• Arbeitsauftrag: Tippe aus der Filmkritik zu „Eine Liebe später“ den Abschnitt von „Hals über Kopf“ bis einschließlich „Neuen nicht leicht.“ wortgetreu ab.

• Übungstext:
━━━━━━━━━━━━━━━━━━━━

ARD-Film

"Eine Liebe später": ein beschwerlicher Weg

von Hans Czerny

Hals über Kopf verlieben sich Julika und Konstantin. Doch sie hängt noch immer sehr an ihrem verstorbenen Mann. Und auch die Schwiegereltern machen es dem Neuen nicht leicht.

ARD
Eine Liebe später
Komödie • 21.01.2022 • 20:15 Uhr

"Grüß Gott, die Fahrscheine bitte!" – Jeder, der in München schon mal schwarzgefahren ist, kennt den schrecklichen Satz, der einem durch Mark und Bein fahren kann. Im Freitagsfilm "Eine Liebe später" ist es für Julika (Lucie Heinze) und Konstantin (Golo Euler) der Beginn einer großen Liebe. "Wahnsinn!" – Konstantin ist begeistert, weil Julika ihm gerade noch rechtzeitig ihre Fahrkarte zugeschoben hat. Er schaut denn auch gleich nach, ob sie nicht "Flügel" hat. Doch der weitere Weg wird beschwerlich für die beiden. Julika ist Witwe, so stellt sich heraus. Vor zwei Jahren verlor sie durch einen Unfall ihren Mann. So läuft Konstantins lebensbejahende Munterkeit eine ganze Weile in die Leere.

Arg erschwerend kommen – auch für den Zuschauer – Julikas Schwiegereltern hinzu. Die wollen von dem Neuen, der übrigens ein Stadtführer auf dem Fahrrad ist, so gar nichts wissen. Noch immer wird der Geburtstag des vor zwei Jahren Verstorbenen auf dem nahen Friedhof gefeiert, als lebe er noch. Aber auch Julika spricht noch immer mit ihrem verstorbenen Mann. "Alles Gute zum Geburtstag", so spricht sie ihm auf die immer noch intakte Mailbox, "ich hoffe, dir geht es gut!"

━━━━━━━━━━━━━━━━━━━━

• Datensätze:
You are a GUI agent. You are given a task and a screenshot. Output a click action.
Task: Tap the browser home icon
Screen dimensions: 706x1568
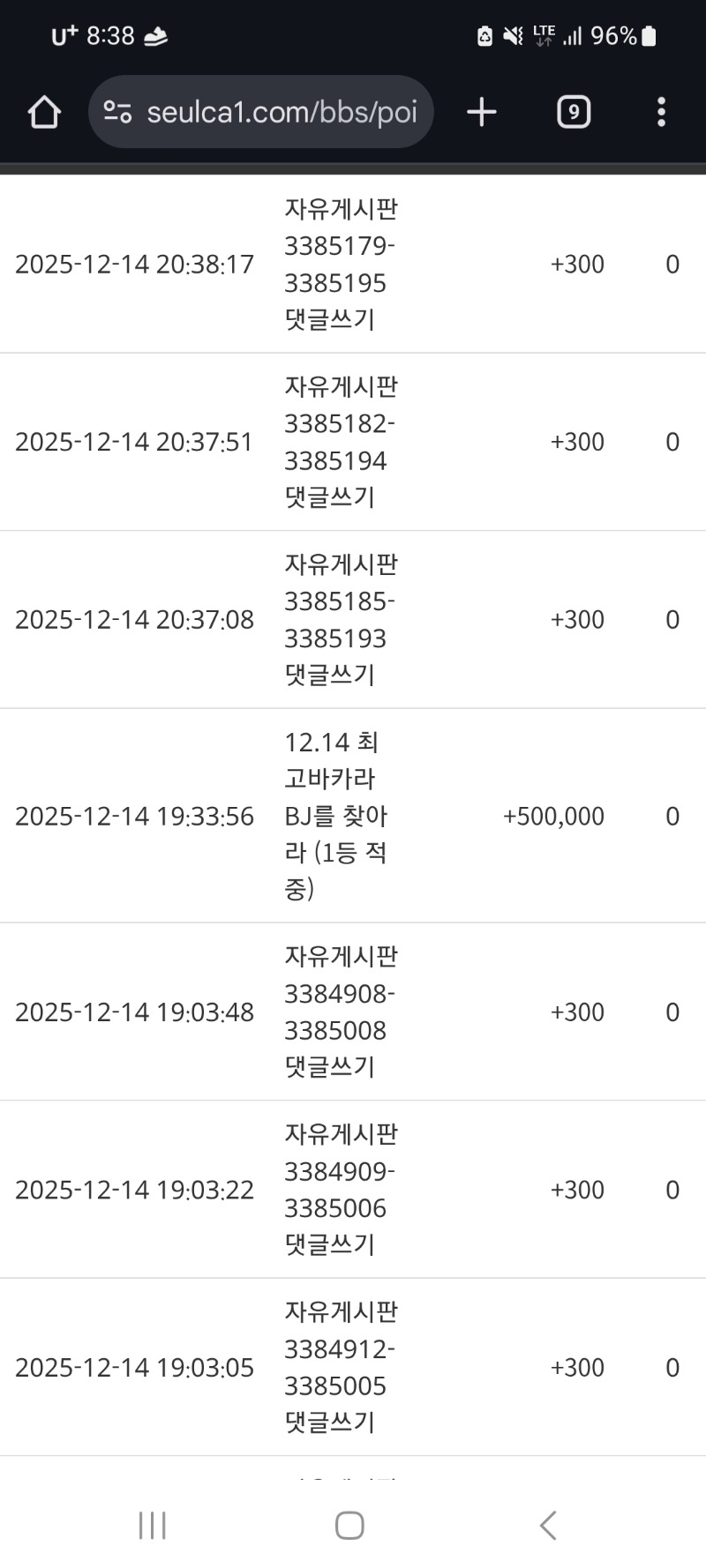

━━━━━━━━━━━━━━━━━━━━

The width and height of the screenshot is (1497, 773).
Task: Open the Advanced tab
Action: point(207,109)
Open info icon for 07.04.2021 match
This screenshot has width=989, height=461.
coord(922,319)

━━━━━━━━━━━━━━━━━━━━

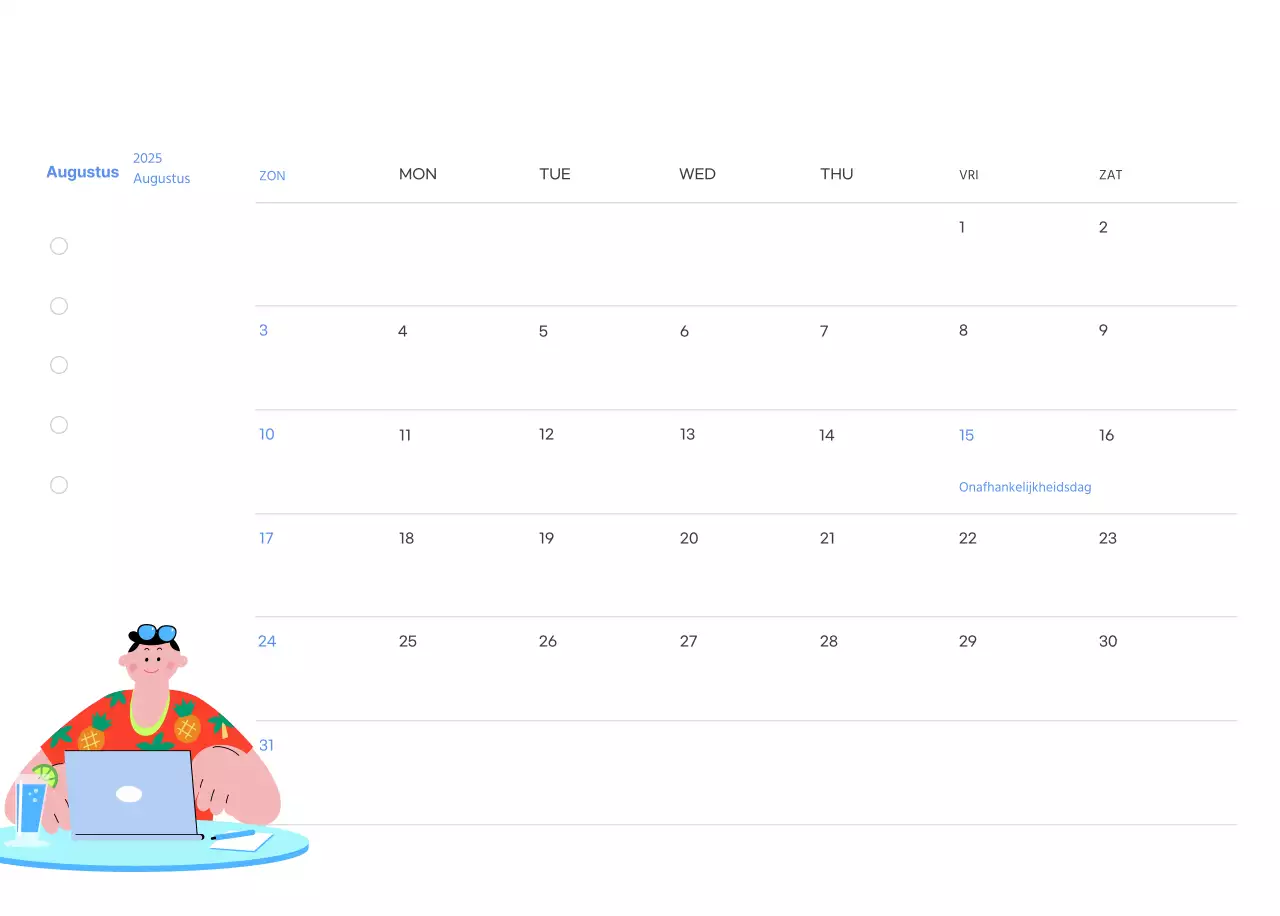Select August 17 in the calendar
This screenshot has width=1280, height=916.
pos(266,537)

━━━━━━━━━━━━━━━━━━━━

• Antwortteil:
Hals über Kopf verlieben sich Julika und Konstantin. Doch sie hängt noch immer sehr an ihrem verstorbenen Mann. Und auch die Schwiegereltern machen es dem Neuen nicht leicht.